Below are the entries; transcribe them exactly and drop every picture.
◇ ◇ ◇ ◇
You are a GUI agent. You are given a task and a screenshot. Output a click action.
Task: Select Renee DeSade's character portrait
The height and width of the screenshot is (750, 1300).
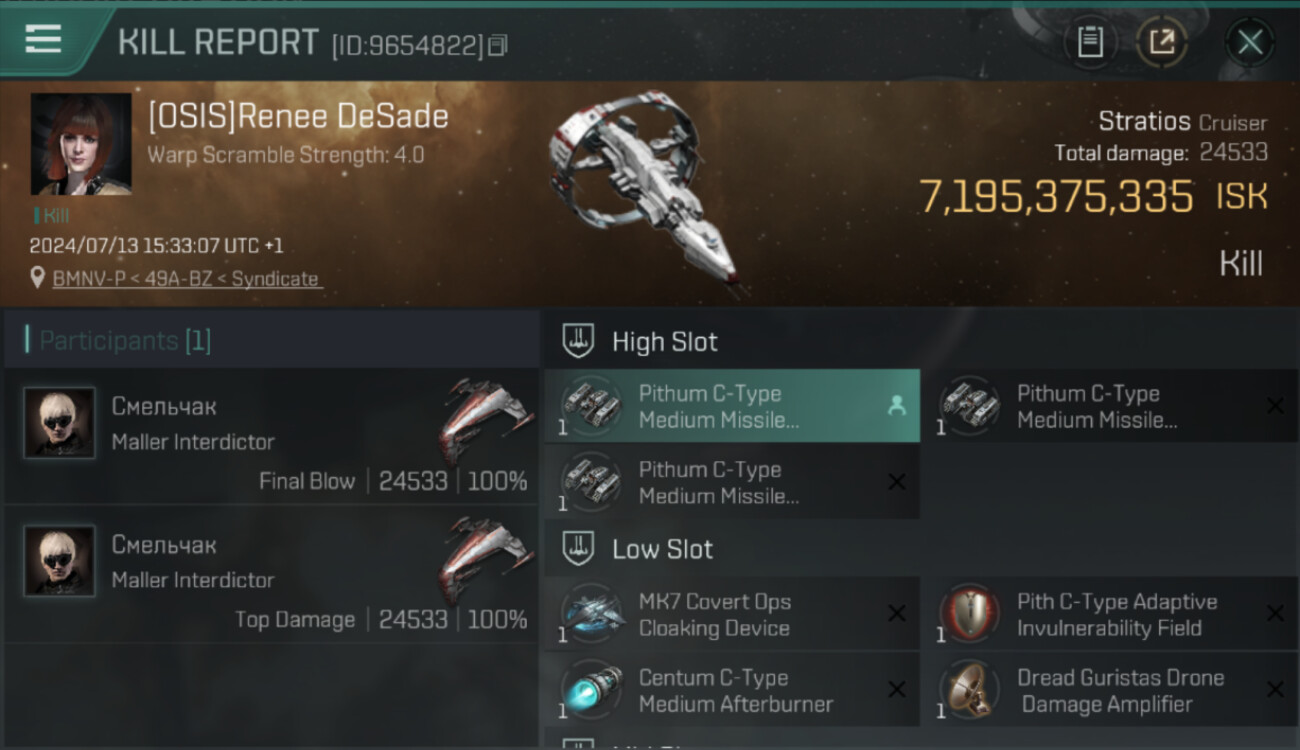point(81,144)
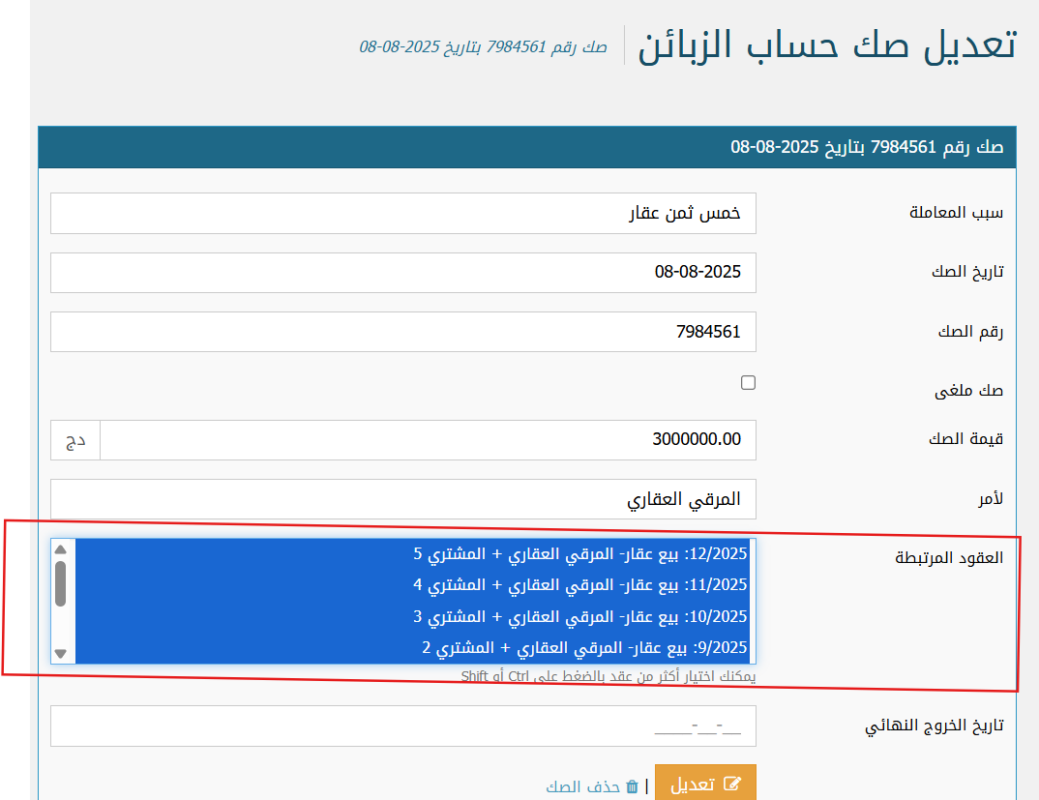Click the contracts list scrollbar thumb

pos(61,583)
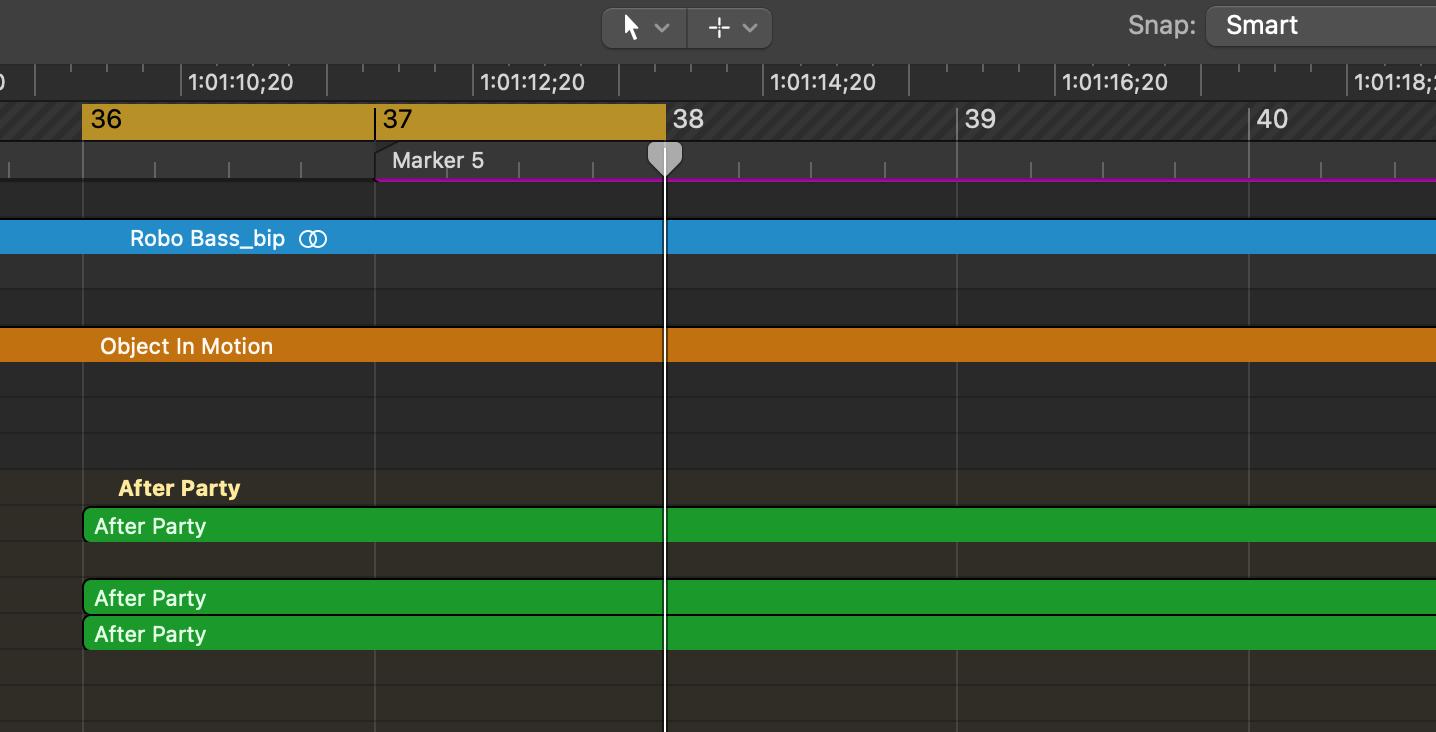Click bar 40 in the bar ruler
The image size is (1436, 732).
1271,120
◇ ◇ ◇ ◇
Problem solution
You are a GUI agent. You are given a task and a screenshot. Output a click action.
Task: Select Renee DeSade's character portrait
The height and width of the screenshot is (750, 1300).
point(81,144)
Click the contracts list scrollbar thumb

pos(61,583)
Click bar 40 in the bar ruler
The image size is (1436, 732).
1271,120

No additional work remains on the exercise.